**THE TASK:** Send every record back word for word.

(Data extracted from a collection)

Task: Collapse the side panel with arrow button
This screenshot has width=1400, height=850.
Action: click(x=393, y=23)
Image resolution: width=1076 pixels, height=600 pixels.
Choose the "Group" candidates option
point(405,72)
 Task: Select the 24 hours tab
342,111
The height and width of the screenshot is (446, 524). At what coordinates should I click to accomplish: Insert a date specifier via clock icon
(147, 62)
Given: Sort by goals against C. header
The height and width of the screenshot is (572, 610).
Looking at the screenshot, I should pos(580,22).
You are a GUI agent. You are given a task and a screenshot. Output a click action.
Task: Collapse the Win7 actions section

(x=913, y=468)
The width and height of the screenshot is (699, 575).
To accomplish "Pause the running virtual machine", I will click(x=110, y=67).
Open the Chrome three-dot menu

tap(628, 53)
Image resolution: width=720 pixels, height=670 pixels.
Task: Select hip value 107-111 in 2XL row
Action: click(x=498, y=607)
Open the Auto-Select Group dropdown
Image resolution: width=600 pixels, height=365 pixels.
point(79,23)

**FINISHED EXERCISE:**
Task: Collapse the side panel with arrow button
This screenshot has width=1400, height=850.
Action: click(x=393, y=23)
Image resolution: width=1076 pixels, height=600 pixels.
Choose the "Group" candidates option
point(405,72)
 Task: Select the 24 hours tab
342,111
The height and width of the screenshot is (446, 524). At what coordinates should I click to accomplish: Insert a date specifier via clock icon
(147, 62)
Given: Sort by goals against C. header
The height and width of the screenshot is (572, 610).
Looking at the screenshot, I should pos(580,22).
You are a GUI agent. You are given a task and a screenshot. Output a click action.
Task: Collapse the Win7 actions section

(x=913, y=468)
The width and height of the screenshot is (699, 575).
To accomplish "Pause the running virtual machine", I will click(x=110, y=67).
Open the Chrome three-dot menu

tap(628, 53)
Image resolution: width=720 pixels, height=670 pixels.
Task: Select hip value 107-111 in 2XL row
Action: click(x=498, y=607)
Open the Auto-Select Group dropdown
Image resolution: width=600 pixels, height=365 pixels.
point(79,23)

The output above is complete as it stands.